Anomali and Intel 471 researchers discovered a seller offering full names, phone numbers, physical addresses, voting history and other unspecified voting data.
Some 23 million records are up for sale for just three states, although no record counts were provided for the remaining 16 states. The sales price for each voter list ranges from $150 to $12,500 depending on the state.
A crowdfunding project is underway to pay the seller: a move which would offer the full lists for free to members of a particular hacking forum. Records for Kansas have apparently already been published, with Oregon next in line.
Although access to state voter registration lists is provided to political campaigns, journalists and academic researchers, there are rules forbidding their use for commercial purposes or republishing online.
If the seller is telling the truth, this haul could be useful for identity fraudsters and even those who want to interfere in the upcoming mid-terms.
“When these lists are combined with other breached data containing sensitive information, e.g., social security number and driver’s license, on underground forums it provides malicious actors with key data points for creating a target profile of the US electorate,” noted Anomali.
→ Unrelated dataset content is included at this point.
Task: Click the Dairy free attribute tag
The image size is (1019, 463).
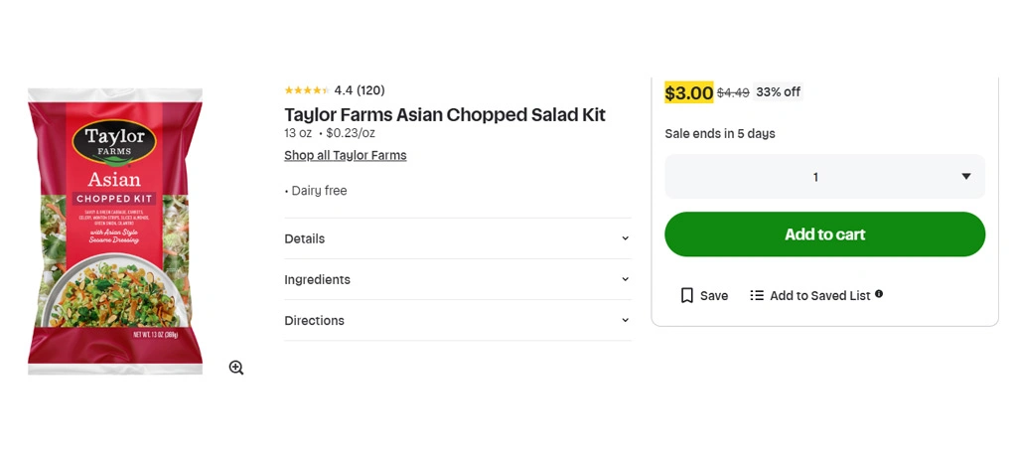Action: click(x=319, y=191)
“This type of information can facilitate criminal actions such as identity fraud or allow for false submissions of changes online to voter registrations, making some legitimate voters ineligible to cast ballots. In a voter identity theft scenario, fraudsters can cause disruptions to the electoral process through physical address changes, deletion of voter registrations, or requests for absentee ballots on behalf of the legitimate voter.”
The seller claimed to receive weekly updates of the registration data from contacts within the state governments, which if true could highlight a major insider risk.
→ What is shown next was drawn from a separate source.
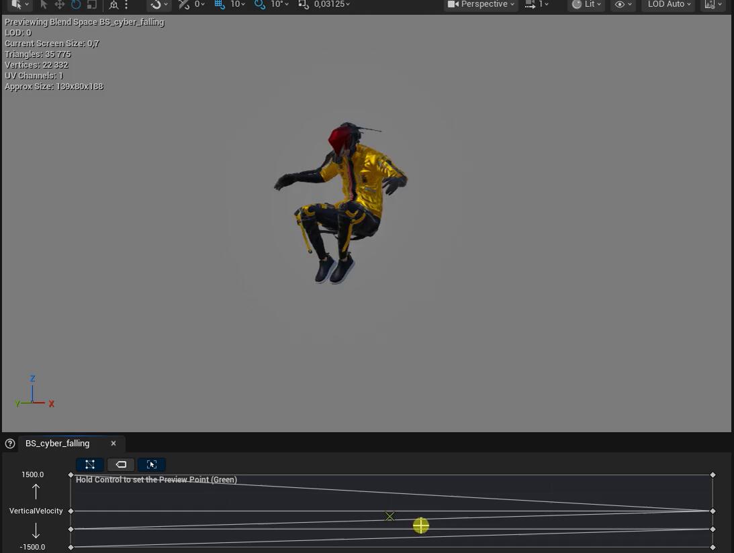734x553 pixels.
Task: Activate the rotate tool
Action: pos(75,5)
“Threat actors frequently recruit and fool insiders into helping them to pull off data theft and abuse schemes. This research seems to indicate that insiders either knowingly or unwittingly helped the nefarious party to obtain voter information,” said Dtex CEO Christy Wyatt.
“Government-sector research we conducted earlier this year revealed that 53% of agencies have been hit with an insider incident.”
The affected states are: Georgia, Idaho, Iowa, Kansas, Kentucky, Louisiana, Minnesota, Mississippi, Montana, New Mexico, Oregon, South Carolina, South Dakota, Tennessee, Texas, Utah, West Virginia, Wisconsin and Wyoming.